■ Job a: In the text about Noël Lancien, for which cantata did he win the First Prix de Rome in 1958?

■ Source document:
Noël Lancien (24 December 1934 – 23 July 1999) was a French composer, conductor and music educator, first Grand Prix de Rome in 1958.

Life 
Born in Paris, spotted very early for his musical gifts, Lancien entered the Maîtrise de la Radio when it was created in 1945 and began composing. He joined the Conservatoire de Paris in rue de Madrid in 1949, and he obtained the First Prix de Rome in 1958 for his cantata Une mort de Don Quichotte. He studied musical analysis with Olivier Messiaen and musical composition with Tony Aubin and Darius Milhaud, and won a second conducting prize in 1959.

He was director of the Conservatoire de Toulouse from 1964 to 1970 and of the Conservatoire de Nancy from 1970 to 1997, and conductor of the Orchestre symphonique et lyrique de Nancy during the same period. He directs half of the programs, and brings to Nancy soloists such as Maurice André, Pierre Barbizet, Yuri Boukoff, Roger Bourdin, Jacqueline Brumaire, Annie Challan, Xavier Darasse, Christian Ferras, Jean-Jacques Kantorow, Alexandre Lagoya, Frédéric Lodéon, Mady Mesplé, Nathan Milstein, Daniel Wayenberg and Pierre Sancan.

Lancien died in Mauvages (Meuse)

■ Job b: Edit the rows starting at the line containing "540x549 pixels. At" and ending at the line containing "tap(842, 346)", with "Job template" changed to "Project template" and everything else left as it is. Give only those rows.

■ Stored records:
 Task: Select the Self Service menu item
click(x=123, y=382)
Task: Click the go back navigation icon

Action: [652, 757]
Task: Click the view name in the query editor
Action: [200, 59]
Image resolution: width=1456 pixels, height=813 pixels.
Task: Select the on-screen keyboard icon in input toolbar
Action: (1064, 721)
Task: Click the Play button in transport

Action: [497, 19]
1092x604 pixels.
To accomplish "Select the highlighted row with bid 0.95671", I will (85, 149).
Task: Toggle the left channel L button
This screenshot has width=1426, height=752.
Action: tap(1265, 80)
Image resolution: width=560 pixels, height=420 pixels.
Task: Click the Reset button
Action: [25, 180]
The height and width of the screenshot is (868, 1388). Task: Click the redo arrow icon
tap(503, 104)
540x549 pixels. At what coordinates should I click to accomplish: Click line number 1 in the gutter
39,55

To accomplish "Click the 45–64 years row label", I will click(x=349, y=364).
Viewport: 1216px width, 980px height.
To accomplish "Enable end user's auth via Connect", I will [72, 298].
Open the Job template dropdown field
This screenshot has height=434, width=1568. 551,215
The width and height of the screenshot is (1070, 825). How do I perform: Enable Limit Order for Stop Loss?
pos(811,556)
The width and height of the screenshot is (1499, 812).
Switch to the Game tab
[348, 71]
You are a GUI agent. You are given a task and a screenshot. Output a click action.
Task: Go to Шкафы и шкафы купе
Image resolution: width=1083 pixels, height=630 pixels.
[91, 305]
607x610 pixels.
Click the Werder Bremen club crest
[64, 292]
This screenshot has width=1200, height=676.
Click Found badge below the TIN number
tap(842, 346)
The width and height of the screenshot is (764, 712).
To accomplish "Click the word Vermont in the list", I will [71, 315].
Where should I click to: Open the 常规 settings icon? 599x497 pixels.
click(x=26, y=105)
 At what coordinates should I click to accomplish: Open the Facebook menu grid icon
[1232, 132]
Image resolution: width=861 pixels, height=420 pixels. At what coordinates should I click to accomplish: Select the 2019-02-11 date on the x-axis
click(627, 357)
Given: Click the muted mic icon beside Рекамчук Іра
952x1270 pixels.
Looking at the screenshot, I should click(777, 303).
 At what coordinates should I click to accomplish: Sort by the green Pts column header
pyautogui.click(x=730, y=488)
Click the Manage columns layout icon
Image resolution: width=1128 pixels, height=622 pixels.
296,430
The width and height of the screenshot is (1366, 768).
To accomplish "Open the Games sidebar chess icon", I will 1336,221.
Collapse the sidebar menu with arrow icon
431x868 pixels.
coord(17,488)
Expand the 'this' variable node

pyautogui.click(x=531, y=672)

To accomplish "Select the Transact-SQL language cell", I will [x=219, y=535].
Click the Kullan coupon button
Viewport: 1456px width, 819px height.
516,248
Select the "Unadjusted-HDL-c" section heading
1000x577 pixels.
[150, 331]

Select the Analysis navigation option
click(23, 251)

■ Reply a: Une mort de Don Quichotte

■ Reply b:
540x549 pixels. At what coordinates should I click to accomplish: Click line number 1 in the gutter
39,55

To accomplish "Click the 45–64 years row label", I will click(x=349, y=364).
Viewport: 1216px width, 980px height.
To accomplish "Enable end user's auth via Connect", I will [72, 298].
Open the Project template dropdown field
This screenshot has height=434, width=1568. 551,215
The width and height of the screenshot is (1070, 825). How do I perform: Enable Limit Order for Stop Loss?
pos(811,556)
The width and height of the screenshot is (1499, 812).
Switch to the Game tab
[348, 71]
You are a GUI agent. You are given a task and a screenshot. Output a click action.
Task: Go to Шкафы и шкафы купе
Image resolution: width=1083 pixels, height=630 pixels.
[91, 305]
607x610 pixels.
Click the Werder Bremen club crest
[64, 292]
This screenshot has width=1200, height=676.
Click Found badge below the TIN number
tap(842, 346)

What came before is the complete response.